Some girls don’t like it when a guy is all head over heels for her right off the bat. It’s like if they’re falling in love that fast then there’s something wrong. (weak) But the longer it takes a guy to fall in love with you the stronger the love will be. Kinda like the best pair of shoes takes longer to make than a crappy pair of shoes.
This is a hard question to answer, maybe it’s different for everyone.
I think one of the most important things about new relationships is to pay attention to how your partner treats other people. They may be falling all over themselves to make YOU happy, but eventually the infatuation will fade and you will be treated more or less the way they treat everyone else. One reason I was so attracted to my husband is because I saw how well he treated others. He is one of the kindest, gentlest people I know. Sometimes he’s so good it’s infuriating.
For example, we got into a fight the other night, and I was so pissed off I couldn’t stop yelling, and he quietly said, ‘‘I really can’t have this conversation right now because I’m going to say something hurtful and I don’t want to do that.’’
And inside I’m screaming, ‘‘ARRRGHGHG I WANT TO FIGHT!!! STOP BEING SUCH A GOODY-GOODY!’’
But I digress.
Every relationship goes through the infatuation stage. Everyone has that period of time where their partner can do no wrong. It goes away. What you’re left with depends highly on what attracted you to them in the first place. If you are attracted to their basic goodness or wisdom or maturity, then chances are that’s what you’re going to be left with when the dust settles.
I completely believe in the maxim that your partner should be your friend before your lover. I have that. I have a man I can talk to for hours about everything from social psychology to ninja turtles. We spent the weekend playing a new video game together–he dragged his desk over next to mine and we both played our own game side-by-side.
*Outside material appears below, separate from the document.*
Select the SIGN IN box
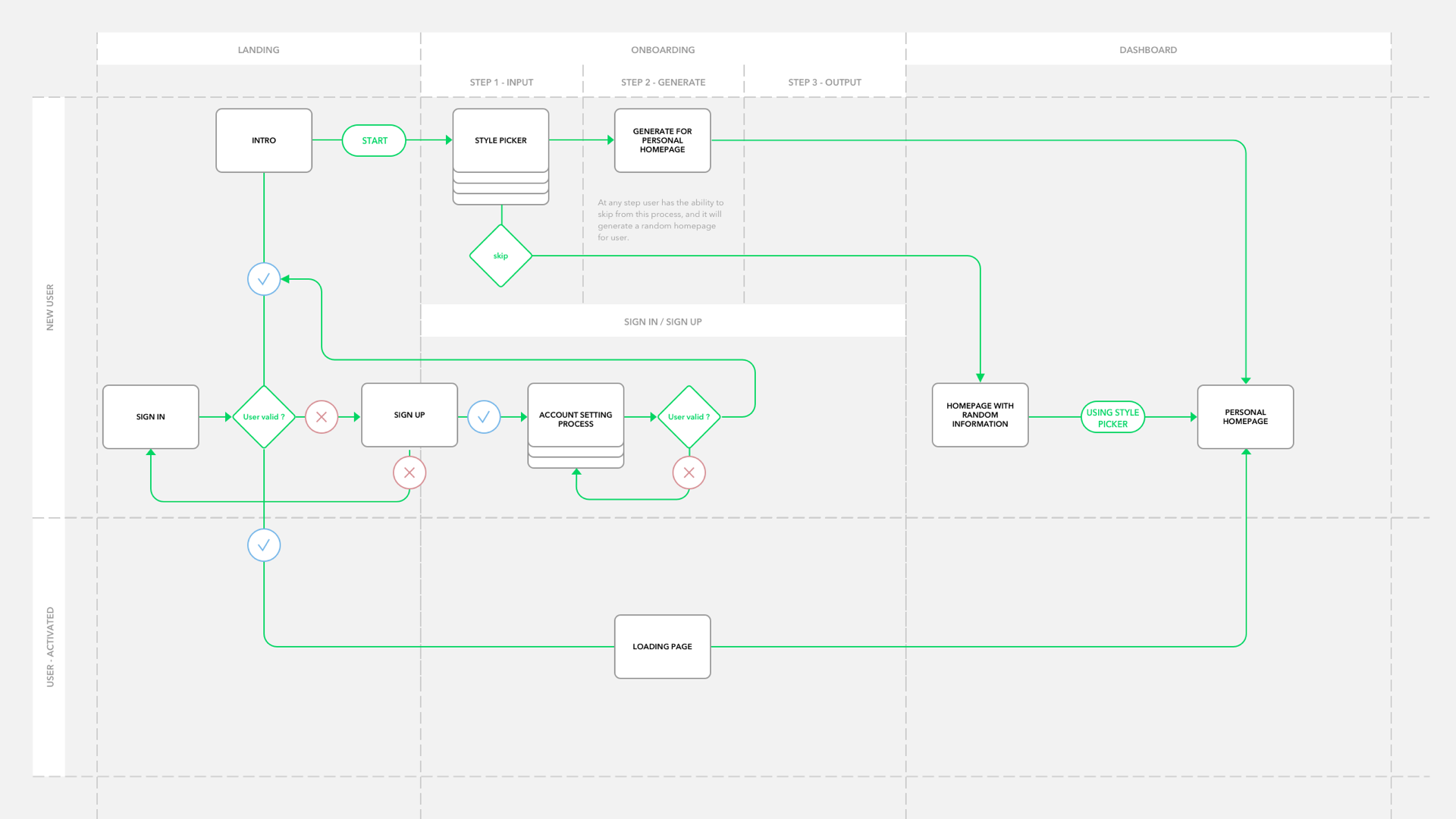The width and height of the screenshot is (1456, 819). [151, 417]
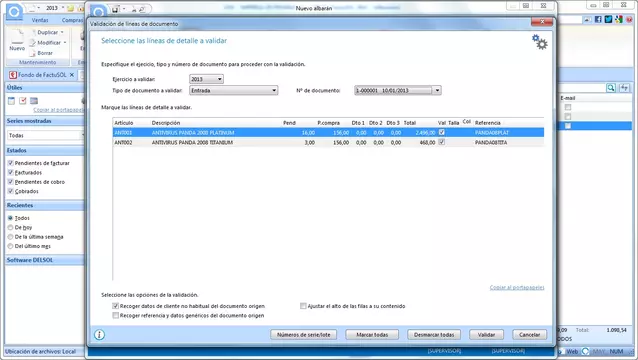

We have mutual goals and individual interests. There are times we go to bed and then stay up hours past our bedtime just talking about random shit. Our lives fit, we just fit. We are the luckiest people on the planet, to have one another.
My point is, at some point reality will come crashing into your fantasy world and you will get something real and occassionally very annoying. At that time you can decide whether the benefits outweigh the costs. Until then, enjoy the ride.